Um die von der rot-grün regierten Stadt Wien verwalteten Gemeindebauwohnungen dürfte es noch schlechter bestellt sein, als allgemein angenommen. Seit Längerem ist der E-Werks-Bau am Handelskai im 2. Bezirk für seinen heruntergekommenen Zustand bekannt. Doch nicht nur hier scheint man geduldig darüber hinwegzusehen, sondern auch andernorts in diesem Bezirk. So echauffierte sich erst kürzlich ein betagter Rentner gegenüber Unzensuriert.at über die menschenfeindlichen Bedingungen in seinem Gemeindebau.

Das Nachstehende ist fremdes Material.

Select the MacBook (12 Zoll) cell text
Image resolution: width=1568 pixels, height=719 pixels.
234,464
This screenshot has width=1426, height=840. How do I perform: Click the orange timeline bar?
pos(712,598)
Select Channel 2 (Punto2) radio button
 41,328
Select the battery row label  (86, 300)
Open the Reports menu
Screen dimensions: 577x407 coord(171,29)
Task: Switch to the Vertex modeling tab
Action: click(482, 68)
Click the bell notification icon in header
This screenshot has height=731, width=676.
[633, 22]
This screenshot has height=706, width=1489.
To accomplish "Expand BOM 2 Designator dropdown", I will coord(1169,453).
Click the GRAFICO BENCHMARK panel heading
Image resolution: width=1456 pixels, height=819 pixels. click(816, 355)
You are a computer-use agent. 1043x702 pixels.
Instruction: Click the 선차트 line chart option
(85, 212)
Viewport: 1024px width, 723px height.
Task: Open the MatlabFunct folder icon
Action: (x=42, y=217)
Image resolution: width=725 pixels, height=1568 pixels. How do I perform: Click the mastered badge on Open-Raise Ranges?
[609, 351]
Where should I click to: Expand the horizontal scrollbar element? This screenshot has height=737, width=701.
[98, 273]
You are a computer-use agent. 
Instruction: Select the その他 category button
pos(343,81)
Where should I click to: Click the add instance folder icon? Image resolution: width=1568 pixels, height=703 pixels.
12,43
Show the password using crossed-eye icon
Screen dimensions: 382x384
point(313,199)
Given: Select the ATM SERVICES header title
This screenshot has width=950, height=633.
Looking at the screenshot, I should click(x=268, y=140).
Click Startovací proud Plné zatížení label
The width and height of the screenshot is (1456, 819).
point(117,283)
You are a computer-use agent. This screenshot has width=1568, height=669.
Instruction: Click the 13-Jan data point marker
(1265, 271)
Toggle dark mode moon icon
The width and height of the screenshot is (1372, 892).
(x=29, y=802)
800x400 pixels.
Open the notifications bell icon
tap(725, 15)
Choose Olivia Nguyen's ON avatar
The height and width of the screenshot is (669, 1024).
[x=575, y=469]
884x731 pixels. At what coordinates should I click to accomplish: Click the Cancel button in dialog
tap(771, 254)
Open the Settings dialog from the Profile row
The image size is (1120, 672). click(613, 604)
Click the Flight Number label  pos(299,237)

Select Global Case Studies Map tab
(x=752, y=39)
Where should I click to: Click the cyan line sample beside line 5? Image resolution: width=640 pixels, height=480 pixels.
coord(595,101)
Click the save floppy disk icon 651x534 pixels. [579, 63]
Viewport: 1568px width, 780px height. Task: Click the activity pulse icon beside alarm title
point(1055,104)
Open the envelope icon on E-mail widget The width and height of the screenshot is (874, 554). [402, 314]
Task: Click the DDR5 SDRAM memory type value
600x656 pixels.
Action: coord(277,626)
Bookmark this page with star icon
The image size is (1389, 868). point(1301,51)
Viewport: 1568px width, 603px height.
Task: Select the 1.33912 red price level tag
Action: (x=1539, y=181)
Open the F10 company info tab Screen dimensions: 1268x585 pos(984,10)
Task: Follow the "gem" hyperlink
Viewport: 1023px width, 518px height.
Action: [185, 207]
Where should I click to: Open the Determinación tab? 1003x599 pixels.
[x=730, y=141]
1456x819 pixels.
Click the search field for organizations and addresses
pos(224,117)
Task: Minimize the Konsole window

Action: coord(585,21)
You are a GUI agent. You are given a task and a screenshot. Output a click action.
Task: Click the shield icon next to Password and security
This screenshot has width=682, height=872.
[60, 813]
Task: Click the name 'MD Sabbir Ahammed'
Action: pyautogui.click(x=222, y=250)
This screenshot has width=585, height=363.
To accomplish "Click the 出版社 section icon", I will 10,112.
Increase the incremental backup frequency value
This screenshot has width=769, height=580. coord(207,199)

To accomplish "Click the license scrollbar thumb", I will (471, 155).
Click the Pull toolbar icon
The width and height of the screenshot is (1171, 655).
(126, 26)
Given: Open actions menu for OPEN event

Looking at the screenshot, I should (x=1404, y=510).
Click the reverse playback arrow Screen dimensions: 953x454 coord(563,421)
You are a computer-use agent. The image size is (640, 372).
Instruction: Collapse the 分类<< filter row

Der kränkliche Pensionist und seine Frau leben dort in der Nähe des Handelskai im 9. Stockwerk und bewältigen gemeinsam ihre täglichen Einkäufe und Erledigungen. In letzter Zeit scheint es allerdings an der Tagesordnung zu stehen, dass der Aufzug stillsteht, die automatisch zufallende Kellertüre kaputt offen steht und Wasserschäden wochenlang nicht behoben werden.

Anrufe führen ins Leere

Mit seinen Beschwerden ist Herr G. aber nicht alleine. Auch andere Hausbewohner versuchen in diesen Fällen, die Hausverwaltung bei „Wiener Wohnen“ zu kontaktieren. Die meisten haben es allerdings schon längst aufgegeben. Auch auf Nachfragen bei den zuständigen Personen der Stadt Wien dauert eine Reparatur Tage bis hin zu mehreren Wochen.

Erstaunliche Erfahrungen machte Herr G. erst, als er keinen Ausweg mehr sah und die Rettung kontaktierte um mittzuteilen, dass zwar niemand kommen müsse, er allerdings im 9. Stock wohne und ihm sehr unwohl sei, wenn der Aufzug nun mehrere Tage unbrauchbar sei. Siehe da: Noch am selben Tag wurde der Lift binnen weniger Stunden wieder in Betrieb gesetzt. Allerdings nicht auf Bitten und Nachfragen der Hausbewohner, sondern erst über komplizierte Umwege.